**Document segment:**
Problem Solving

BTGmoderatorDC wrote:A family consisting of one mother, one father, two daughters and a son is taking a road trip in a sedan. The sedan has two front seats and three back seats. If one of the parents must drive and the two daughters refuse to sit next to each other, how many possible seating arrangements are there?

A. 28
B. 32
C. 48
D. 60
E. 120

OA B

Source: Manhattan GMAT

Another (slightly longer) approach:

The restriction about the sisters is somewhat problematic, so let's IGNORE the rule and seat all 5 people without obeying that restriction.

Then once I determine the total number of arrangements, I'll subtract the number of arrangements where the sisters are sitting together.

Number the seats as follows:
Seat #1: driver's seat
Seat #2: passenger's seat
Seats #3, 4, 5: back seats

# of arrangements where we ignore rule about the sisters not sitting together
Take the task of seating all 5 people and break into stages.
Stage 1: Seat someone in seat #1
Only a parent can sit here. So, this stage can be accomplished in 2 ways.
Stage 2: Seat someone in seat #2
Once we have seated someone in seat #1, there are 4 people remaining. So, this stage can be accomplished in 4 ways.
Stage 3: Seat someone in seat #3
At this point, we have already seated 2 people, so there are now 3 people remaining.
So, this stage can be accomplished in 3 ways.
Stage 4: Seat someone in seat #4
There are 2 people remaining, so this stage can be accomplished in 2 ways.
Stage 5: Seat someone in seat $5
This stage can be accomplished in 1 way

By the Fundamental Counting Principle (FCP) we can complete all 5 stages (and thus seat all 5 people) in (2)(4)(3)(2)(1) ways
48 ways

So there are 48 different ways to seat the family such that a parent drives. At this point, the 48 different arrangements include arrangements where the sisters are seated together. So, we need to SUBTRACT the number of arrangements where the sisters are seated together.

Saved data entries:
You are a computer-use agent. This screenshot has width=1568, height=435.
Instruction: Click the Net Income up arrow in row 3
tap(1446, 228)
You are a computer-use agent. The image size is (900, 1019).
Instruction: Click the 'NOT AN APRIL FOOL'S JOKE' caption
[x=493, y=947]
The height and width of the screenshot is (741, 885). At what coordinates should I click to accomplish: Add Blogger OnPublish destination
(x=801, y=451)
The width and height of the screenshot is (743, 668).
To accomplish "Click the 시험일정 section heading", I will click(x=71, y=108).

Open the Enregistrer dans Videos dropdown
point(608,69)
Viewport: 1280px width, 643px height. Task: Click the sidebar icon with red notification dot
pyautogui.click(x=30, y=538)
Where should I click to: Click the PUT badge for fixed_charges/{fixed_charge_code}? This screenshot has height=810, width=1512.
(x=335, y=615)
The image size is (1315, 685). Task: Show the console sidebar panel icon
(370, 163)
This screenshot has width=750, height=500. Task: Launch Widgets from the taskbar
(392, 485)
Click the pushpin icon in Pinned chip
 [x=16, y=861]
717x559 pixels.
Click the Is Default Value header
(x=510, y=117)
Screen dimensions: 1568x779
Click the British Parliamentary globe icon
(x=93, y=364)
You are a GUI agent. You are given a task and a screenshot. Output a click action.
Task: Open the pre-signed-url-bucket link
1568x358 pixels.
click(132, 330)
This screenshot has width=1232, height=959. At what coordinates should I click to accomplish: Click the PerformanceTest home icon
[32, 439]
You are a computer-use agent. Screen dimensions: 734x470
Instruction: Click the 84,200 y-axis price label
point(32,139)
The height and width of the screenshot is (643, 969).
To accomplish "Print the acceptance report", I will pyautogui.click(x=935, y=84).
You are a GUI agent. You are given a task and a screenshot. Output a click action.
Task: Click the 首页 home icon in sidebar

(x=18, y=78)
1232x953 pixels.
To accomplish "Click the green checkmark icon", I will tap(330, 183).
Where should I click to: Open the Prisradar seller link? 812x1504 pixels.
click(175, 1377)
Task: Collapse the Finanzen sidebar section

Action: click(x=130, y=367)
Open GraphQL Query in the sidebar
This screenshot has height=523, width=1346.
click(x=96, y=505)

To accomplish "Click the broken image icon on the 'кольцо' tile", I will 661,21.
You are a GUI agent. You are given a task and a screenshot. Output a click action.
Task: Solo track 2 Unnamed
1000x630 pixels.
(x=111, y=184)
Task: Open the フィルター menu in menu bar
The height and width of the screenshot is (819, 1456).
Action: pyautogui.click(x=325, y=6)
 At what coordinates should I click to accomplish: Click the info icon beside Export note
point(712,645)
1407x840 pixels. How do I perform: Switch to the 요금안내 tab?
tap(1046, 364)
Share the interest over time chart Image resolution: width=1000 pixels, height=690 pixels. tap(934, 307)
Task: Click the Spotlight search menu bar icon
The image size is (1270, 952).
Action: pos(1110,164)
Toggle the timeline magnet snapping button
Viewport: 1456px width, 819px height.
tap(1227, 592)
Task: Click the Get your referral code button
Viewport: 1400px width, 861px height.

**Short problem 1:** In the seating-arrangement post, how many ways can the family be seated so that a parent drives, before arrangements with the sisters together are removed?
**Short problem 2:** Echo the part of the seating-arrangement post starting with "The restriction about" and going on through "break into stages.".
The saved data entries are not needed.

**Complete output 1:** 48 ways.

**Complete output 2:**
The restriction about the sisters is somewhat problematic, so let's IGNORE the rule and seat all 5 people without obeying that restriction.

Then once I determine the total number of arrangements, I'll subtract the number of arrangements where the sisters are sitting together.

Number the seats as follows:
Seat #1: driver's seat
Seat #2: passenger's seat
Seats #3, 4, 5: back seats

# of arrangements where we ignore rule about the sisters not sitting together
Take the task of seating all 5 people and break into stages.